- [Excerpt]:

▬▬▬

1) better database tuning
2) better disk backend
3) proper fucking replication

heaven forbid, eh?

@nuintari Exactly. I mean, if you can hold all the DB filess in half the RAM, then the OS and database server should be caching most of it in RAM anyway.

At least once in my life, I improved database performance by using more RAM and CPU and worse (cheaper) disks.

The Psychotic Network Ferret 5d ago

@overeducatedredneck Yeah, the entire solution lacked proper understanding.

silverwizard 5d ago

@nuintari @overeducatedredneck Wait - but can't you put a giant pile of ARC on RAM? Which means the reads will be properly quick (assuming there's regular DB walks) and then probably make a ramdisk write cache (or wildly fast disk). Let ZFS handle the cache flushes and the longterm storage, and let your RAM handle the reads and writes?

ティージェーグレェ 5d ago

RAM disks are great! Amiga Workbench shipped with one by default in an era where floppy disks were still the norm. IMHO, that was the apogee of personal computing and if you didn't enjoy it when it was fresh, you missed out. It doesn't look the same through a retro lens.

Throwing a zpool into a RAM disk? I mean, I dunno, maybe it would work? You can try I guess.

Those consultants spending gobs of money on 256GB of RAM (though in 2019, I don't think it was that insanely expensive? I knew of folks operating with terabytes of RAM years earlier than that, and in 2020 someone was trying to get me to work at some SAP related gig where they had 40TB of RAM on some system, but their friggin job application couldn't handle UTF-8 and that just seemed like bad news.) not spending a comparatively small amount on a sufficient UPS though? What a nightmare.

Albeit, I'm spoiled, circa 2002-2006 my employer had an entire building-wide UPS, with a 600kw diesel generator on automatic (and it would do a self test once a week! Sure beat the sorts of situations I dealt with at earlier employers) oh yeah, and we were adjacent to a hospital (during a crisis, hospitals are the last to lose grid power and the first to have it restored). So, I have experienced good power designs, and they're a far cry from what you described.

The Psychotic Network Ferret 5d ago

@teajaygrey So, as for 256 GB of RAM being a lot in 2019: It was for a company that was comparatively small. Sub 500 employees. Also, openly hostile to IT expenses, You see this a LOT in smaller orgs. Everything is relative.

▬▬▬

- [Work instructions]:
a) Reproduce the part of the database forum thread that begins at the words "Those consultants spending" and ends after the words "What a nightmare.".
b) Write what comes next in the database forum thread, picking up after its last sentence.
The listing after this is not needed.

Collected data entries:
▬▬▬

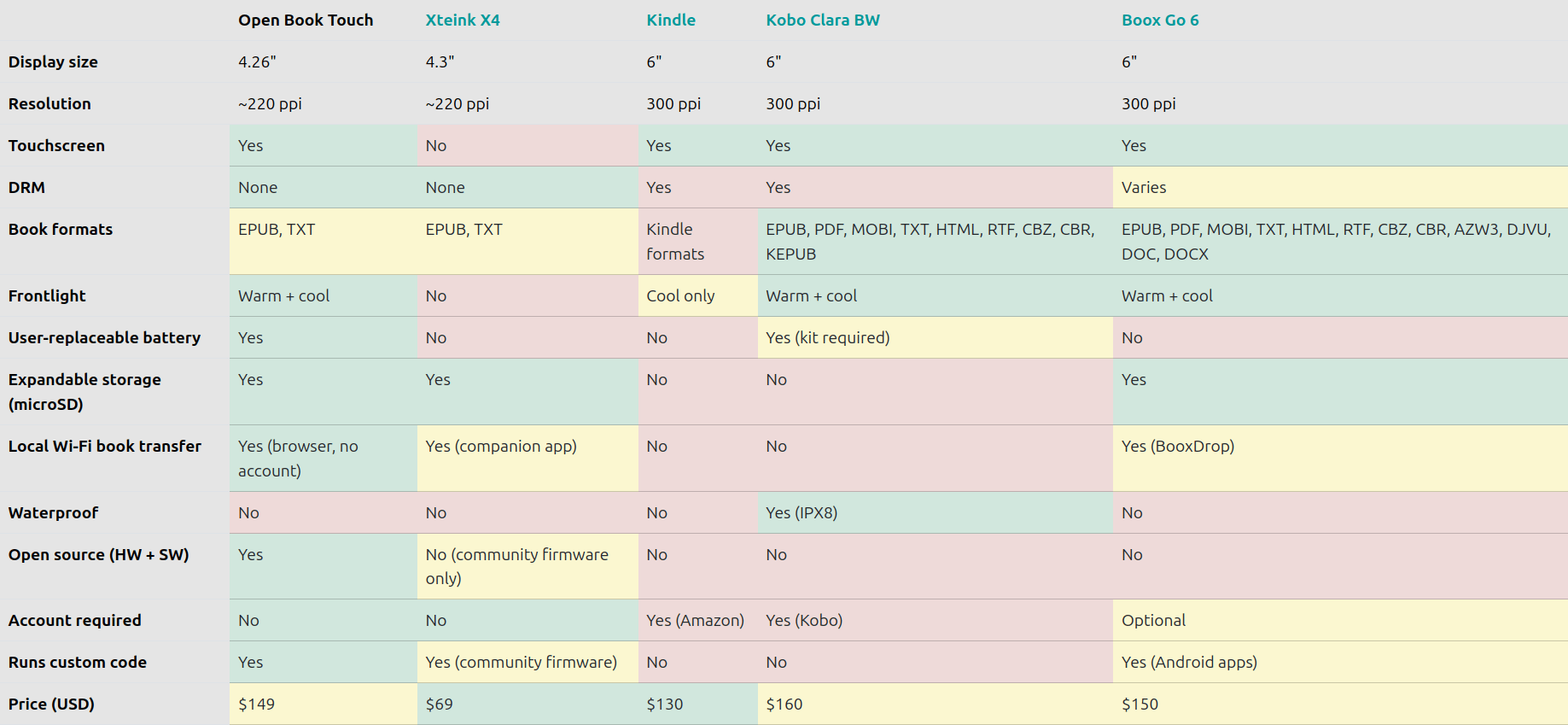Viewport: 1568px width, 725px height.
Task: Click the Boox DRM Varies cell
Action: pyautogui.click(x=1340, y=187)
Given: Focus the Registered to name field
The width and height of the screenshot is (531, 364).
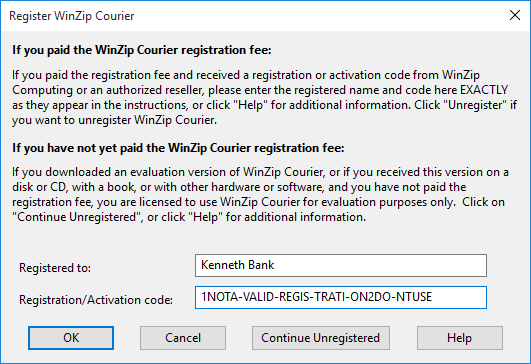Looking at the screenshot, I should pyautogui.click(x=341, y=265).
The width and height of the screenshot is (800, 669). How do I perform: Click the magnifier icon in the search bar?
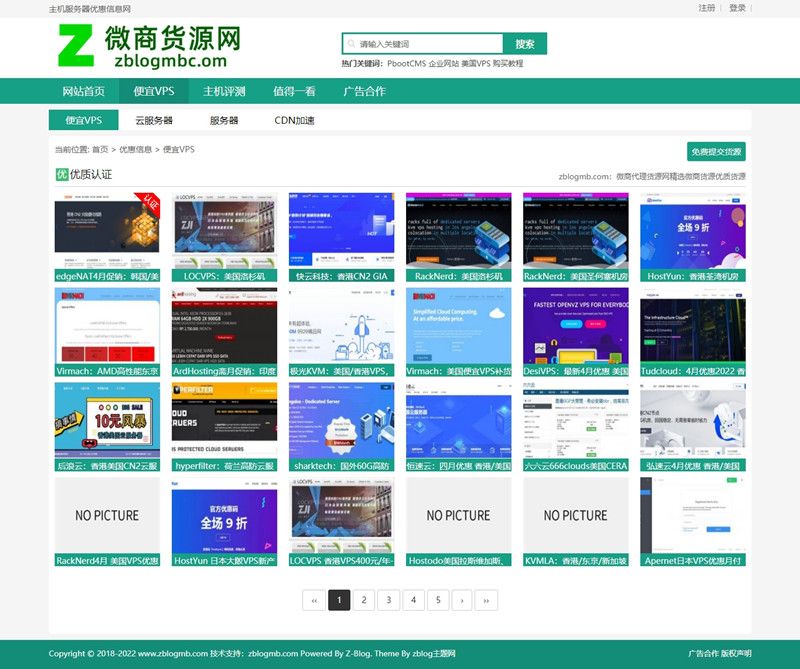pyautogui.click(x=352, y=42)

▬▬▬

- [Expected outputs]:
a)
Those consultants spending gobs of money on 256GB of RAM (though in 2019, I don't think it was that insanely expensive? I knew of folks operating with terabytes of RAM years earlier than that, and in 2020 someone was trying to get me to work at some SAP related gig where they had 40TB of RAM on some system, but their friggin job application couldn't handle UTF-8 and that just seemed like bad news.) not spending a comparatively small amount on a sufficient UPS though? What a nightmare.

b)
As for big ass UPS. Yes, I have spent the vast majority of the last 30 years of my professional career working for ISPs. When the network is your product, you tend to have sufficient power to keep said product running through the worst local Edison can toss at you. The kind of battery systems where, if you touch them, you will be thrown against the far wall, but will be dead before you hit them. Plus the gigantic geni out back.

But this was a gig for a local MSP that did work for smaller, local companies. It was during my brief stint where I tried to take an "easier" job.

It turns out, I absolutely hate doing such mediocre work. I couldn't even convince this client to spring for a generator, let alone a better UPS. I HATE MSP work. Solutions like the aforementioned nonsense are the best you can hope for.

I was NOT saying this was a good idea. I was wondering if their shit solution could be improved upon with minimal impact.

Bitslingers-R-Us 5d ago

@nuintari I think your mirror idea would work, but keep in mind that if you reach the maximum depth of your write cache, the physical disk will hold up writes to the RAM disk until things get caught up.

Something I don’t get: how can it take 40 to 45 minutes to back up, say, 128 gigs? That’s only slightly faster than free-128-gig-USB-stick-from-Microcenter speeds. With a decent NVMe SSD, that should take, say, 128 seconds or so.

RAM disks are great for certain uses. I’ve booted machines with no disks, create a RAM disk, installed #NetBSD on to it, chrooted to it, then run entirely in the RAM disk for months. It’s a great solution to certain problems.

(edit: RAM disk <-> physical disk hold up)

@nuintari Run live/replica on ramdisk/normal disk instead? Two mysql instances on same server, RAM one serves everything, disk one gets the replication commits only. That way you get fast reads and fast commits.

Really just use NVMe but that's hardware and outside of constraints.